Figuring Out How to Price Your House


If you’re thinking about putting your house on the market, you’re probably wondering how much it’s worth (or rather, how much you can get for it). Pricing your home accurately is extremely important- price it too high and it can end up sitting on the market for months; price it too low and you won’t get nearly as much money as your home is worth.

It’s true, figuring out how to price your house can be a tricky process; it’s not a “set-it-and-forget-it” procedure and it shouldn’t become a guessing game. But, with the guidance of your real estate agent, once you understand and gather all the necessary information, you can put a dollar figure together and feel comfortable with an appropriate asking price.

Determining How to Price Your House

Whether you plan to sell your home now or in ten years, knowing what your home is worth is critical to your finances. Since a home’s value fluctuates over time as neighborhoods change, it helps to keep a pulse on the market.

Market Value vs Assessed Value

Understanding the difference between market value and assessed value can be confusing, but basically boils down to knowing how much your home is currently worth on the market (market value) and how much it’s worth based on a percentage of the appraised value (assessed value).

Market value is influenced by other homes that have been recently sold in your area, the location of the home in relation to schools, and the future impact of construction for that area such as new roads, future retail, supply and demand in the local housing market, and, of course, the economy as it is today. The market value is often higher than the assessed value making it a favorable number for sellers and the price that is typically used for listing the property.

Use the Chase Home Value Estimator to get a free estimated market value of your home.

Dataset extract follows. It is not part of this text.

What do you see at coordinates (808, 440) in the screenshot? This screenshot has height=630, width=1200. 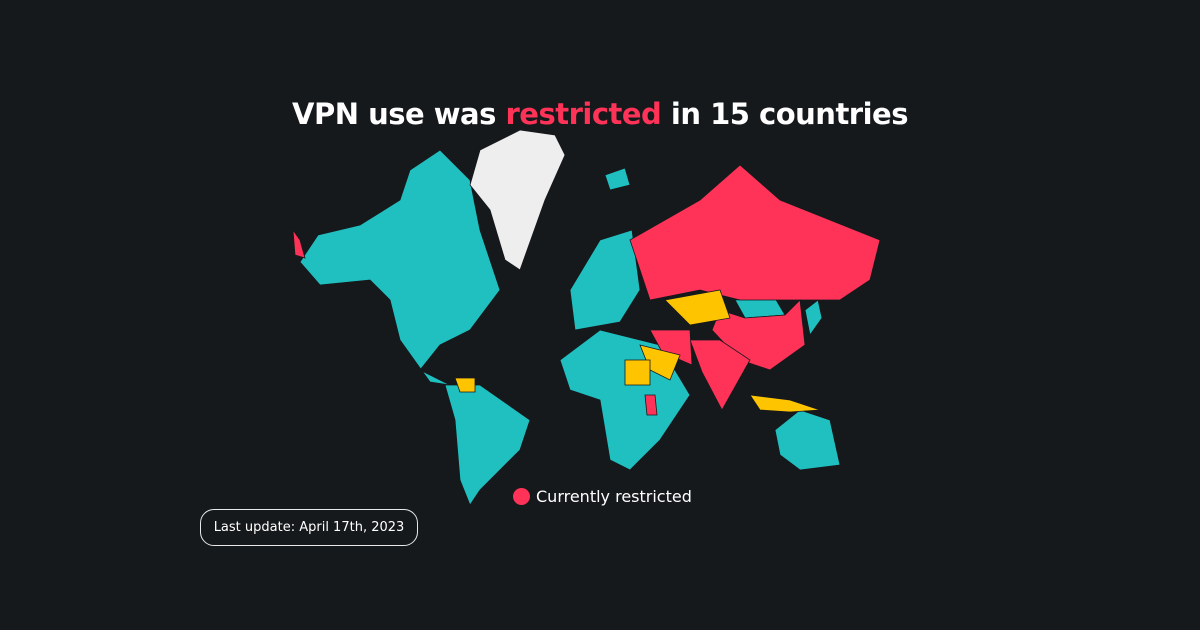 I see `australia` at bounding box center [808, 440]. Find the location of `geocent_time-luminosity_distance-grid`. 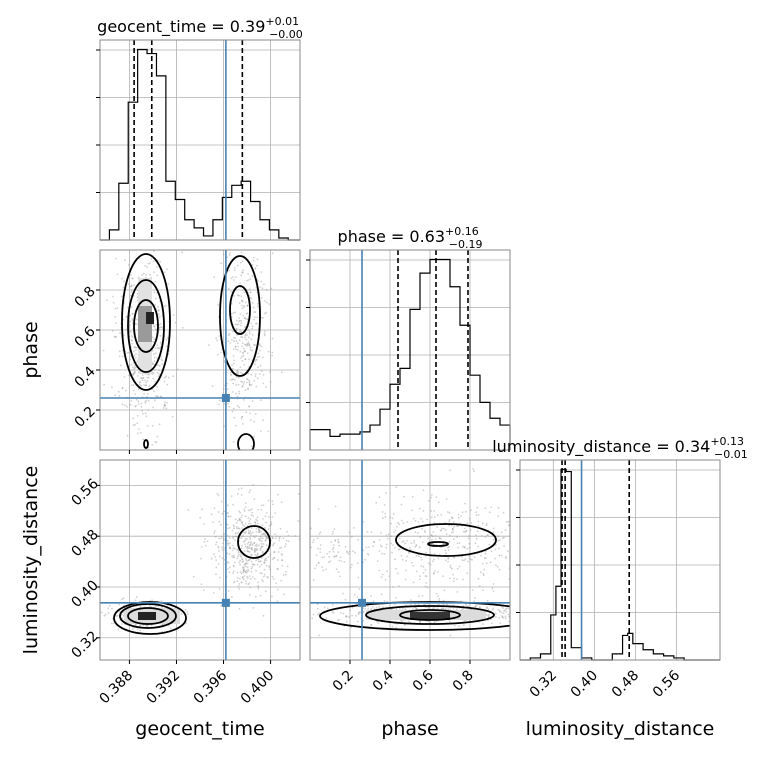

geocent_time-luminosity_distance-grid is located at coordinates (200, 560).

To establish your property’s assessed value, certain factors are taken into consideration such as being too close to a busy (and noisy) highway, any additions or improvements made to the home, age of property, quality of construction, and lot dimensions. Most states calculate assessed value at 80 percent to 90 percent of FMV, and then impose a 1 percent to 2 percent annual property tax on the assessed value.

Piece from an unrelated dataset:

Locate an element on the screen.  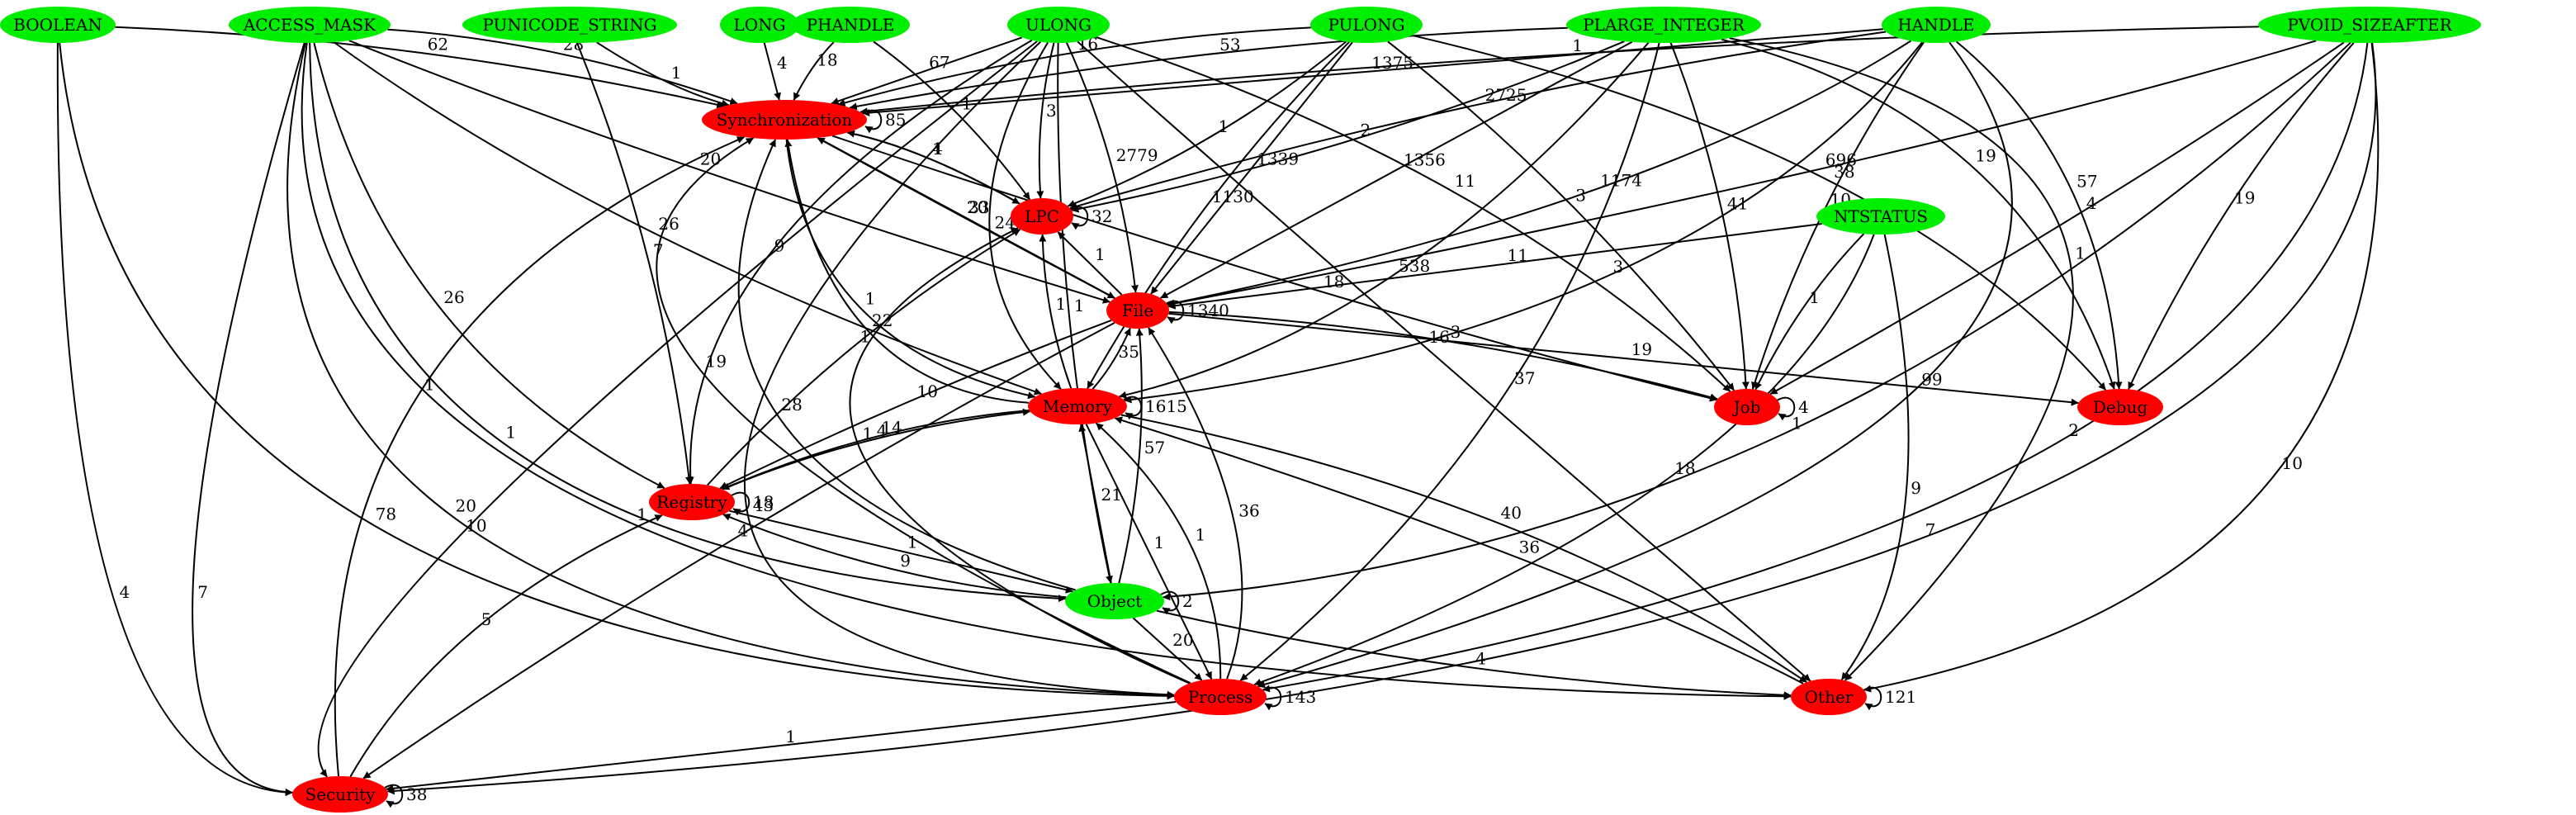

Pricing Your House Under Market Value

Unless you’re selling in a high-demand, low-inventory market, it can be risky to list your home under market value. For some sellers, this strategy is meant to increase their odds of receiving multiple offers over the asking price. Beware, this strategy could backfire if priced too low and only one offer comes in.

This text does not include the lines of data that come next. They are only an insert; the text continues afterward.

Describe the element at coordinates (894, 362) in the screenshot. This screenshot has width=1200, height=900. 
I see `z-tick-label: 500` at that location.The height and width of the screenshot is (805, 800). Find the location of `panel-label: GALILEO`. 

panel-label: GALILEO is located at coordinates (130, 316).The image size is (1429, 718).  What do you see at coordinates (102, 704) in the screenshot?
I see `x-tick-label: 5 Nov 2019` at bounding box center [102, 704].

However, if you’re in a hurry to sell, this might be a time to price your house below market value to generate a quicker sale.

Pricing Your House Over Market Value

Tempting as it may be, an over-inflated priced home will not compare favorably with other similarly priced homes. In most cases, overpriced homes will turn off potential buyers, at least not until the price has been reduced.

Even though for some, reducing the price is part of their strategy making buyers feel like they’re getting a deal. But beware, this can backfire with price-haggling nightmare and lead to a longer market time. Don’t do it.

Because once a home sits on the market too long, it starts to go stale and raise uneasy questions from potential buyers on why it hasn’t been sold yet.

Use a Trusted Realtor to Price Your House Correctly

When it comes to pricing your home correctly, setting the right asking price is key to your success (and hopefully a sweet profit). To find that sweet spot, start by using a trusted realtor. Realtors are your very own local market experts. Not only are they tapped into the pulse of your local housing market; spending hours checking out and comparing new listings in your area, they’re also aware of national real estate trends and can provide a comparative market analysis (CMA).

A CMA is a report that provides information (known as “comps”) about houses similar to yours (in size, age, amenities, and location) that are either on the market, have sold, or were listed but expired within a reasonably recent time period.

First impressions are everything when selling a home. Since studies show that the first two weeks on the market are the most crucial to your success, make sure your pricing helps you stand out – in a positive way.